Lula cria grupo para definir regra de reajuste do salário mínimo
Da Redação
O presidente Luiz Inácio Lula da Silva (PT) determinou nesta quarta-feira (18) que os ministérios elaborem propostas com o objetivo de instituir uma política de reajuste do salário mínimo e seus instrumentos de gestão e monitoramento. As sugestões deverão ser entregues em 45 dias, prorrogável uma vez pelo mesmo período.

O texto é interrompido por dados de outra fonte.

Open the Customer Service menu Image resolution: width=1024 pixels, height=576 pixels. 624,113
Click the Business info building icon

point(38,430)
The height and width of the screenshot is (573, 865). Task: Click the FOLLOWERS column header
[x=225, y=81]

Apesar do grupo, Lula não falou do valor do mínimo neste ano. O valor está em R$ 1.302, valor proposto pelo ex-presidente Jair Bolsonaro no fim do ano. Durante a transição, a atual gestão prometeu subir o valor para R$ 1.320, mas não houve um reajuste. O principal motivo para isso é o aumento de R$ 7,7 bilhões em gastos por conta da medida.

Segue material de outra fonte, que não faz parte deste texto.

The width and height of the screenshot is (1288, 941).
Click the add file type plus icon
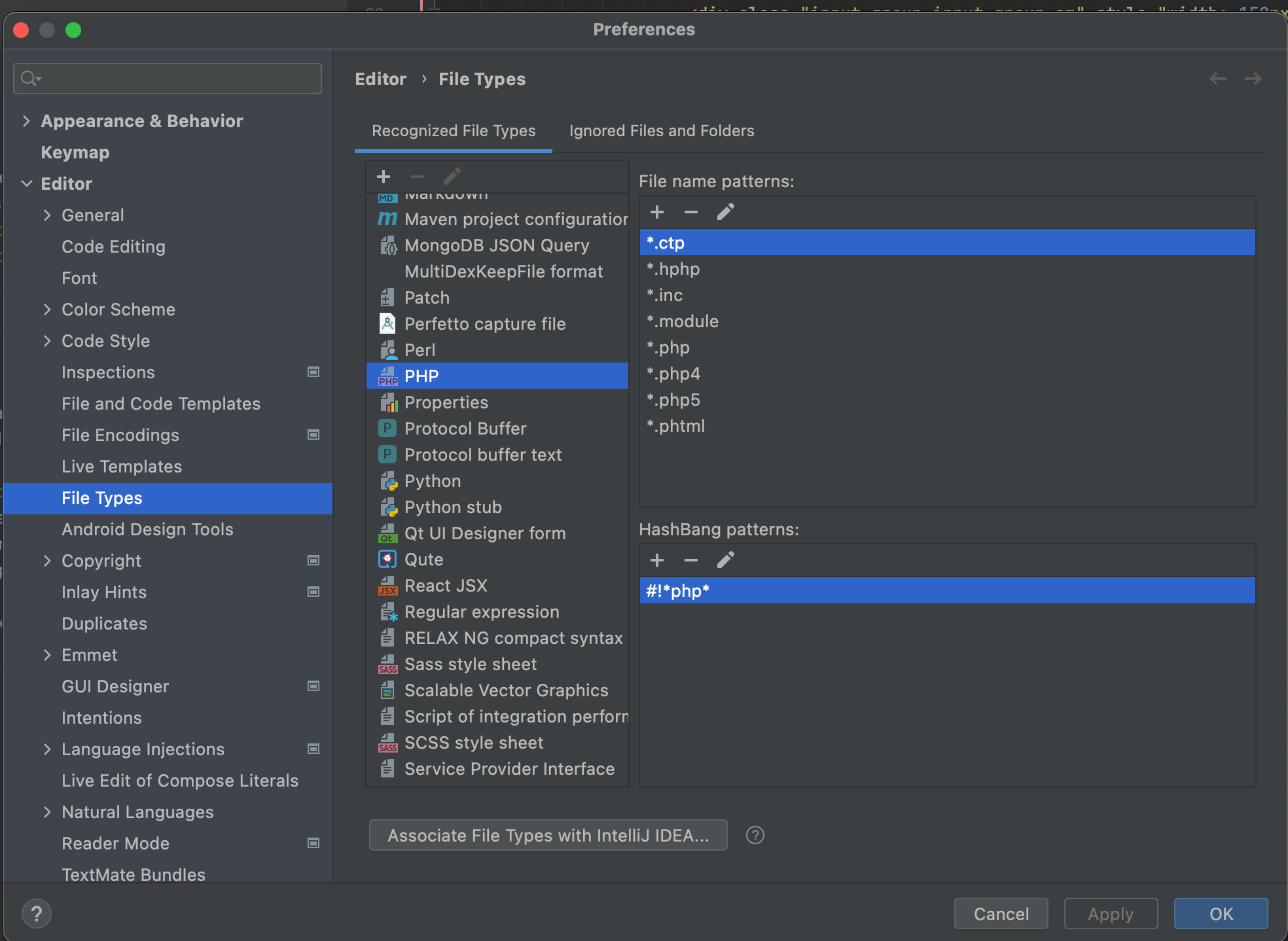(x=384, y=177)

O presidente, no entanto, afirmou que é possível que haja um aumento acima da inflação e que o valor deve subir de acordo com o crescimento da economia.
— Nós já provamos que é possível a gente aumentar o mínimo acima da inflação. E o mínimo é a melhor forma da gente fazer distribuição de renda nesse país. Não adianta o PIB crescer se ele não for distribuído. Porque nesse país o PIB já cresceu 14% ao ano e o trabalhador ficou mais pobre. Porque se o PIB cresce e fica só com o dono da empresa, quem fez o PIB crescer não ganha nada, que é o trabalhador brasileiro — disse, no evento com as centrais sindicais.
Durante os governos do PT, o mínimo foi ajustado considerando a variação da inflação e o crescimento do PIB. Agora, Lula indica que esse modelo pode voltar.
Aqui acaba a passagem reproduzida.